My operating theory is that much of how we now understand social movements comes from the example of the Civil Rights Movement – and that because they marched, we think we should too. But the more you read about the Movement, the more you learn that practically none of their actions were symbolic. The very premise of Jim Crow was that Black people weren't supposed to be places – so when they went into them anyway, that was a radical act. Simply physically being at lunch counters, Greyhound waiting rooms, bus seats, shopping districts during Christmas season – these actions broke laws. They challenged authority. They had wide economic consequences. It's that they just happened, to look like marches.
Marching does have its own benefits - such as deepening the commitment of the marchers, and displaying power to those who aren't sure if they want to join. But if there is any lesson to be taken from the countries that succeed in regime change – nonviolently or not – then it is that marching is simply not its own goal. So if we act as if marching, alone, will do our work for us, then we are doomed. And I say this sincerely. Doomed.
In conclusion, of the summary
The book was interesting, and informative, even with its shortcomings. And it was built on a foundation that I have been trained to trust: that of hundreds of meticulous data points. But more and more, I can only get angry with what feel like the limitations of that form. I want what we do to be right. To be accurate and correct and properly informed. But the language of research has so much, so frequent trouble being both correct, and prescriptive. And I am forced to look for answers beyond it. Or, to provide that answer myself. Okay fine, don't be violent – what should we do??
What we do next
This is long already. I'll keep the conclusion short. Here is what the book suggested to me we must do next.

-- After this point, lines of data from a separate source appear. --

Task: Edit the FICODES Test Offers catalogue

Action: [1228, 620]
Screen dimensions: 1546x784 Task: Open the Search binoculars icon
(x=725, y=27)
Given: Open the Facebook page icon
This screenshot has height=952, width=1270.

Next, we take power from the people who have it. Because they are using it to build concentrations camps, to protect pedophiles, to torture Americans, to destroy generations of research, to utterly cripple every one of our international relationships, to steal unfathomable amounts of money, and to systematically strip both the American system of any remaining moral meaning, and our lives of so much of the substance, growth, and joy that we could otherwise have.
How? We maneuver, and donate, and furiously labor for an advantage on every necessary front: money, people, and information. We cut off their funding, we recruit their support, we replace their lies with the truth, we win their votes – and we take their power.
Nonviolently. Because that is the nature of the system we want to build.
But also, powerfully, intentionally, and with a crystalline clarity of our own objectives. Because nothing else will succeed.
We also must do this with the right goals, and the right people – because again, we are not just overturning one system, and hoping that another better one will appear magically in its place. We are building something vast, specific, and intentional.
And we do it now. Because the damage is accumulating at a terrifying rate.